We do hope that the countries that scored low in our analysis do go on to be more transparent about spending than what is specified in their plans. Likewise, we hope those that scored highly stick to their transparency commitments.

OGEU: What, for you, would be the best possible outcome of this campaign? 

RH: We would want the European Commission and Member States to ensure that national RRF plans meet the criteria laid out in the RRF analysis:

- Proactively publish information on RRF procurement and spending as user-friendly, timely, high-quality, well-structured and standardised open data. This should include publication of all public procurement contracts that are funded by RRF, information on final recipients of funds, reports on the implementation of milestones/targets and on monitoring and control to prevent corruption, and information on public consultations held with citizens and stakeholders on the creation of the RRF plan.

- Create a single public portal where information on spending, implementation and control of RRF is proactively published.

- Ensure that the national access to information legislation applies to all information regarding RRF.

- Directly support civil society oversight to help uncover, prevent and deter corruption by establishing effective mechanisms to enable meaningful exchange of feedback between citizens and authorities.
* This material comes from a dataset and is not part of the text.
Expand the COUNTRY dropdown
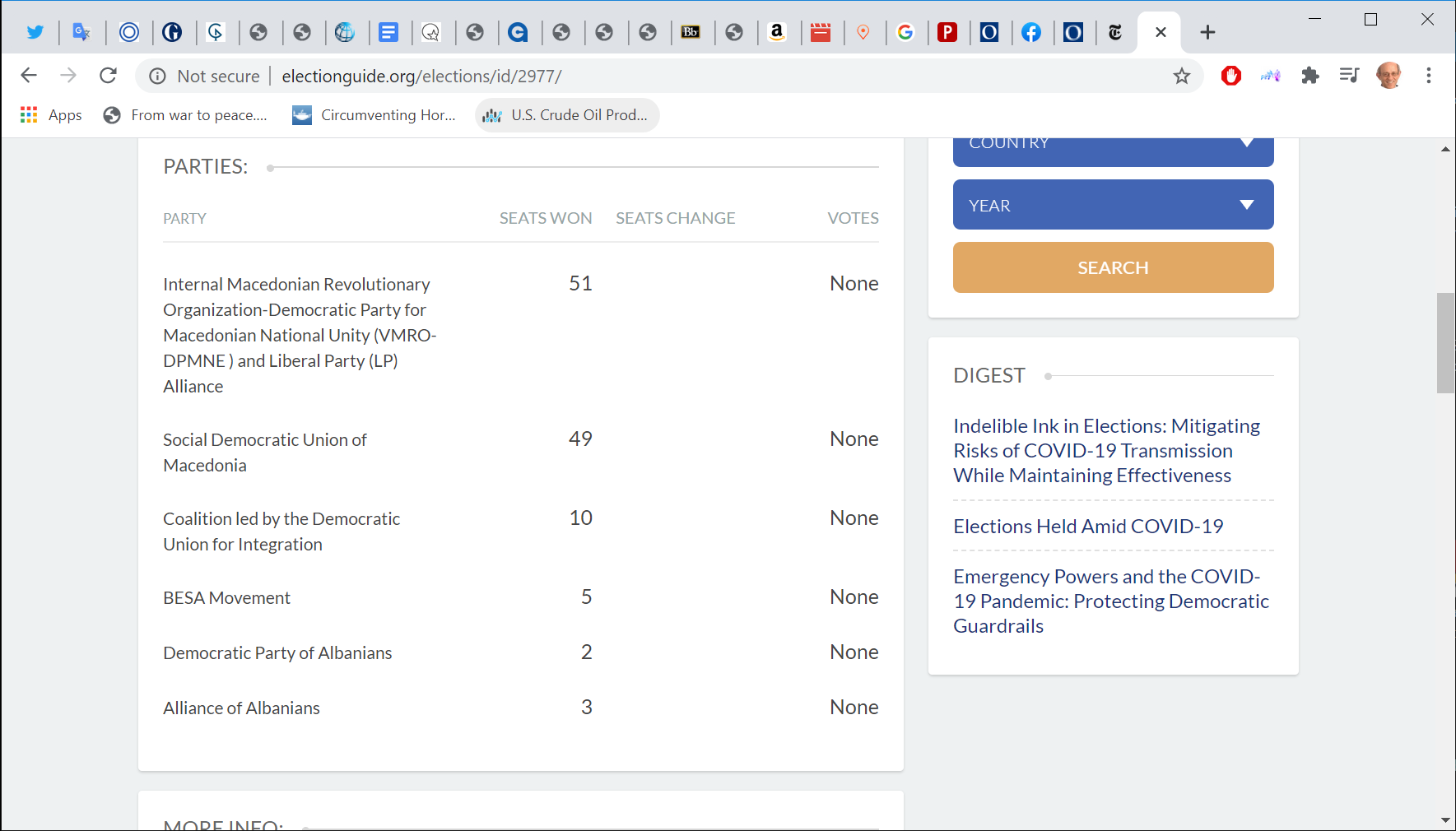1456x831 pixels. click(1113, 148)
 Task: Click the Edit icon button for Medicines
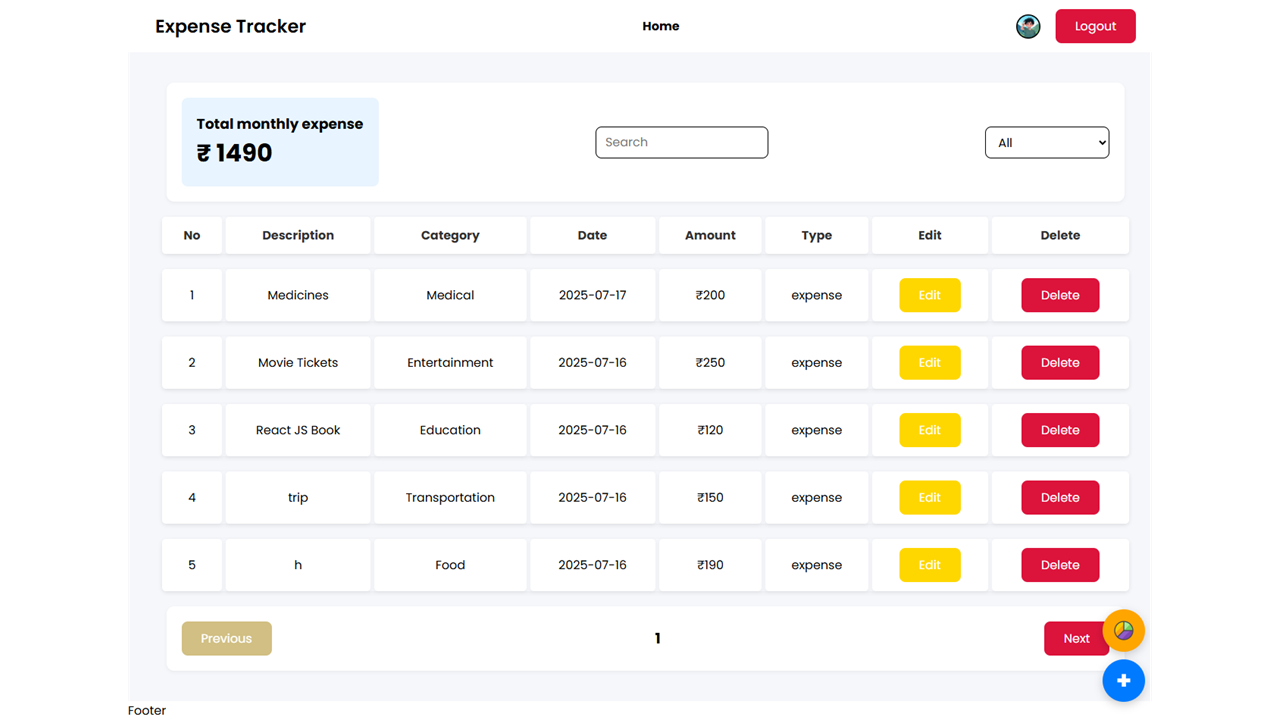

This can include availability of financial resources, effective mechanisms of participation and a general respect for civic space.

We have already seen improvements. The Ministry of Finance in Lithuania took on board our analysis of the Lithuanian national RRF plan and has stated that it will commit to more transparency and reveal more information on how the money will be spent. We hope to see these types of commitments across the EU.

OGEU: The report reflects the efforts of an impressive pan-European coalition of NGOs. Do you reckon the Open Procurement EU Coalition will continue on a more permanent footing? 

HD: Definitely! There is a real interest in transparency of RRF funds and after the launch of the Coalition with the publication of our RRF analysis, the Coalition is steadily growing, with more organisations and individuals requesting to join.

We are also actively fundraising for more resources to continue and expand our work, so that there can be more extensive monitoring by civil society in every EU Member State.